QUESTIONS.
1/ In the relationship post below, why does ML say he feels unhappy?
2/ Continue the relationship post below from its final sentence.

PASSAGE SHOWN.
--

ML and I had a rough weekend. For the last few weeks, everything was going wonderfully. ML was being kind, considerate and compassionate. But like the subtle change of the season, so are the changes that have been occuring in our relationship. The changes have been small: anything from walking to the next room to watch TV alone (while we’re sitting together) or not engaging in conversation on our date nights. I’ve been keeping mum about it for the most part, but while we were out to dinner on Friday (and again he was not engaging), I couldn’t take it anymore. I told him I noticed he’s been quiet all night and is everything ok. He then replied: I don’t have anything to talk about. I was crushed. Here we were at a fun restaurant on a Friday night. The tables were packed with young couples and groups of friends having a good time together, and then there we were sitting quietly while eating our meals. I even stuffed my face too much as means to distract from the silence ( and perhaps eat my feelings while at it). It wasn’t that we had nothing to talk about, but that he wasn’t even trying to talk to me, even if only small talk. On the way home, I told him how hurt I was that he had disengaged during our entire night together. The whole conversation then escalated with me in tears and him saying how unhappy he feels. He feels unhappy because he feels like he’s walking on eggshells. I know changing was not going to be an easy process for him, but I never expected him to be unhappy. The night ended with promises that he will try harder next time and me too tired to even care.

--

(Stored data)

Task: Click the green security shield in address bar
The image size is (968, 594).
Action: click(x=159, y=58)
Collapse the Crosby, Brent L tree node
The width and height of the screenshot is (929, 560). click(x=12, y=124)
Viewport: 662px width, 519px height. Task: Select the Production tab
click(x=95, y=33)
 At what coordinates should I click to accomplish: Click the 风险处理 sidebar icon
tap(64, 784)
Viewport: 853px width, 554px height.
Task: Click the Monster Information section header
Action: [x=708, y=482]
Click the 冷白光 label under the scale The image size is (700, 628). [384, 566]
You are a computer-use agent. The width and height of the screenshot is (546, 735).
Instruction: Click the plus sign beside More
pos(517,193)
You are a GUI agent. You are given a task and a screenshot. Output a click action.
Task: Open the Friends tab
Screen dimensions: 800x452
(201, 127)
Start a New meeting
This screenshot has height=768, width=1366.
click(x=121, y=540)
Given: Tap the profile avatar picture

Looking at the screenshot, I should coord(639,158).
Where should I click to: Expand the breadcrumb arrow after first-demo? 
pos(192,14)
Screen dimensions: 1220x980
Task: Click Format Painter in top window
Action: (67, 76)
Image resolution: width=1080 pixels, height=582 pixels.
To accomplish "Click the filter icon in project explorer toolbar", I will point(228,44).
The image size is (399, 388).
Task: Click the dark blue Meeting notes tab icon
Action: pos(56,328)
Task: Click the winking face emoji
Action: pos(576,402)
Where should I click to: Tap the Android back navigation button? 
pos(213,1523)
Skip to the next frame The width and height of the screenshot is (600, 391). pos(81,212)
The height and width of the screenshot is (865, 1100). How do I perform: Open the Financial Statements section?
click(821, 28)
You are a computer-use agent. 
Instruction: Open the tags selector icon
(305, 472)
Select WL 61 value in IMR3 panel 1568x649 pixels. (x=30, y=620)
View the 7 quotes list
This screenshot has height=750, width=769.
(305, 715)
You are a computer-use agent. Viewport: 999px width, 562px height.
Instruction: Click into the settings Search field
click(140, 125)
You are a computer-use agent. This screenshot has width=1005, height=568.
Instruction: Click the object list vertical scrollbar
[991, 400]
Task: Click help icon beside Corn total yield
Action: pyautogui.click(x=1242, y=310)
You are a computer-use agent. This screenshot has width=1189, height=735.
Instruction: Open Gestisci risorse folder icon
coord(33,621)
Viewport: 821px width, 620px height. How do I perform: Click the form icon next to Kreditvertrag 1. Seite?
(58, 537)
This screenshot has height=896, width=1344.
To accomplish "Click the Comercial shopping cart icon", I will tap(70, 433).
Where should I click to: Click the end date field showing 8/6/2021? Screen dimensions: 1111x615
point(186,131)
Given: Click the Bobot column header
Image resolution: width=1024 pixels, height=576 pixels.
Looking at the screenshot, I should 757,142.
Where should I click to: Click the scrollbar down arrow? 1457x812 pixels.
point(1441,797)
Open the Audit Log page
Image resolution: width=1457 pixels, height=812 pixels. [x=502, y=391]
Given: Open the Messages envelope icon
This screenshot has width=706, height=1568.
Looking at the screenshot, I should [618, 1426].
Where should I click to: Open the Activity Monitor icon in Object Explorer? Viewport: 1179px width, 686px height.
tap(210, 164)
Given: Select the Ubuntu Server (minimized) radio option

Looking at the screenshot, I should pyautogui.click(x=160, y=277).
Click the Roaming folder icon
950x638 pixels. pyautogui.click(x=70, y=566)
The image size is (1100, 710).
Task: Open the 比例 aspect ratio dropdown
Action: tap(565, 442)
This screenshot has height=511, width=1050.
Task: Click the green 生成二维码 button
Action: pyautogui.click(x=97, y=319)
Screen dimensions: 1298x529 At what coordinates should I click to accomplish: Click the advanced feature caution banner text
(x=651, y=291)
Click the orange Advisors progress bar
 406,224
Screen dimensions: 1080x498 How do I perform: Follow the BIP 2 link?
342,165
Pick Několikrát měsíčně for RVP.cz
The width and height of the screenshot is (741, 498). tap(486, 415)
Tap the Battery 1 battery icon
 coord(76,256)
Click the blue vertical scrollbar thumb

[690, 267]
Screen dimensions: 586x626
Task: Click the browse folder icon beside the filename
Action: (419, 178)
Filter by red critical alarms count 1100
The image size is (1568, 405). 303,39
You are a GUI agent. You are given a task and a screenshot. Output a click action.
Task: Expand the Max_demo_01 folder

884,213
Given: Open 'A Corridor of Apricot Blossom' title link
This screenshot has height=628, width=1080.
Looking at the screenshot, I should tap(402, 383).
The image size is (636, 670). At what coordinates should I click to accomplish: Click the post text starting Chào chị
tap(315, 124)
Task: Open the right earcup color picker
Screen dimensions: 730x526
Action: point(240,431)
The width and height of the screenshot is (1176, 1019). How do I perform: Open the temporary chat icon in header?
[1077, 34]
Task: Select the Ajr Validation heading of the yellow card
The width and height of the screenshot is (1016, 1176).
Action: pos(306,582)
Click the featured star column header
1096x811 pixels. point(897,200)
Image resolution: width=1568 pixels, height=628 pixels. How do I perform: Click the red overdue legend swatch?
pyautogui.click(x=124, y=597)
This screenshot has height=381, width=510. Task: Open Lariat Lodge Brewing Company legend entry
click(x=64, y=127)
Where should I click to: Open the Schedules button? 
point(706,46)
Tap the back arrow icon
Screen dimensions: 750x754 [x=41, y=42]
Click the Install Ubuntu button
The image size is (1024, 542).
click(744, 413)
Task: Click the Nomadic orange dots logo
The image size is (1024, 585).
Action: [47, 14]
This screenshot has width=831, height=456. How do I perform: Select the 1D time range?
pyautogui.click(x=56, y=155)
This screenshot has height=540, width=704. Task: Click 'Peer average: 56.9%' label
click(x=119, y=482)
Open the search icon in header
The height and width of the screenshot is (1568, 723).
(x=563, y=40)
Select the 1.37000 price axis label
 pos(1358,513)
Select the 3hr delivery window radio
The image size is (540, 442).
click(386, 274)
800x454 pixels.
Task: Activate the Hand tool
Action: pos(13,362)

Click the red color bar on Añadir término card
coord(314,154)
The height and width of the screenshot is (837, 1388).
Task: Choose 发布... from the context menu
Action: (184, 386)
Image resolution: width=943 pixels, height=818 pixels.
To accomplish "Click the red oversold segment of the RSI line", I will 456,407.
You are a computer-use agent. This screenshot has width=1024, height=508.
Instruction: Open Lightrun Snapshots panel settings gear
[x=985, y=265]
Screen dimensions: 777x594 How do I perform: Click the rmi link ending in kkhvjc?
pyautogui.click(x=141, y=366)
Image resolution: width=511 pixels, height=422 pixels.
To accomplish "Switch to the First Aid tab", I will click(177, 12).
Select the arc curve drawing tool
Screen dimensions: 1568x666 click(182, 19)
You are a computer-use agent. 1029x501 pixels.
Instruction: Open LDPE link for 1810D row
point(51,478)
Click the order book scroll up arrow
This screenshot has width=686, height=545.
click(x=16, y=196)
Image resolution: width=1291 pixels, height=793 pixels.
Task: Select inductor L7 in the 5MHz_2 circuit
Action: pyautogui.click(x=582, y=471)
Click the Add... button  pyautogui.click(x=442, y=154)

--

WRITTEN RESPONSES.
1/ He feels like he's walking on eggshells.

2/
Saturday pretty much came and went without much interaction. I went to visit my sister most of the day and he attended his Saturday night meeting. Sunday, I worked from 8AM to 4PM. When I came home, I suggested that we go get a bite to eat together and go pick up a few things at the supermarket. During the meal and shopping excursion, we had very limited conversation, except for the occasional “pass the ketchup” or “pick up a pack of the Chips Ahoy cookies, they’re on sale” comment. By the time we parked the car, I couldn’t help but break down in tears. I asked him what was going on with him. I feel so hurt. I feel like he’s detaching from me. I tell him that we don’t need to talk every second, but we barely exchanged words the entire weekend. Our schedules are already packed with work, meetings, therapy and phone calls, how could we have nothing to talk about when we share so little time together as it is? I’m scared that this a sign that things are going downhill again. The only thing he could muster up was an “I know”. I left the car with such a heavy heart. Where do you go when you pour out your heart and only get an “I know” as a response. I was hoping that he would take the opportunity to communicate with me, but he didn’t. I knew that this situation would escalate out of control if I didn’t do something. So, I decided to call some program folks. I didn’t mention what was happening with me & ML, but just talking to someone and getting my bearings helped bring me some serenity in that moment.
The night ended quietly. I cooked a lasagna. We watched a little Dexter. And the weekend ended in silence. I feel a little loss. I don’t understand what’s happening. I don’t understand why ML is pulling away. Maybe he’s white-knuckling it. Maybe he’s getting too comfortable. Maybe he’s on the verge of relapsing. I don’t know anymore. I try to keep the focus on me. I tried to take care of myself this weekend, but that doesn’t mean that ML’s silence didn’t hurt. Or that I wasn’t disappointed all over again and completely exhausted. Though I managed myself pretty well in this situation, I still feel very sad and just writing this is making me teary eyed. I’m going to a meeting tonight. I don’t know what else I can do.
E,
I’m so sorry. I know this well. Somehow, sometimes, our best efforts don’t mean that our partners are giving theirs.
And I totally relate because I’ve been there– looking around at tables and wondering why we weren’t talking.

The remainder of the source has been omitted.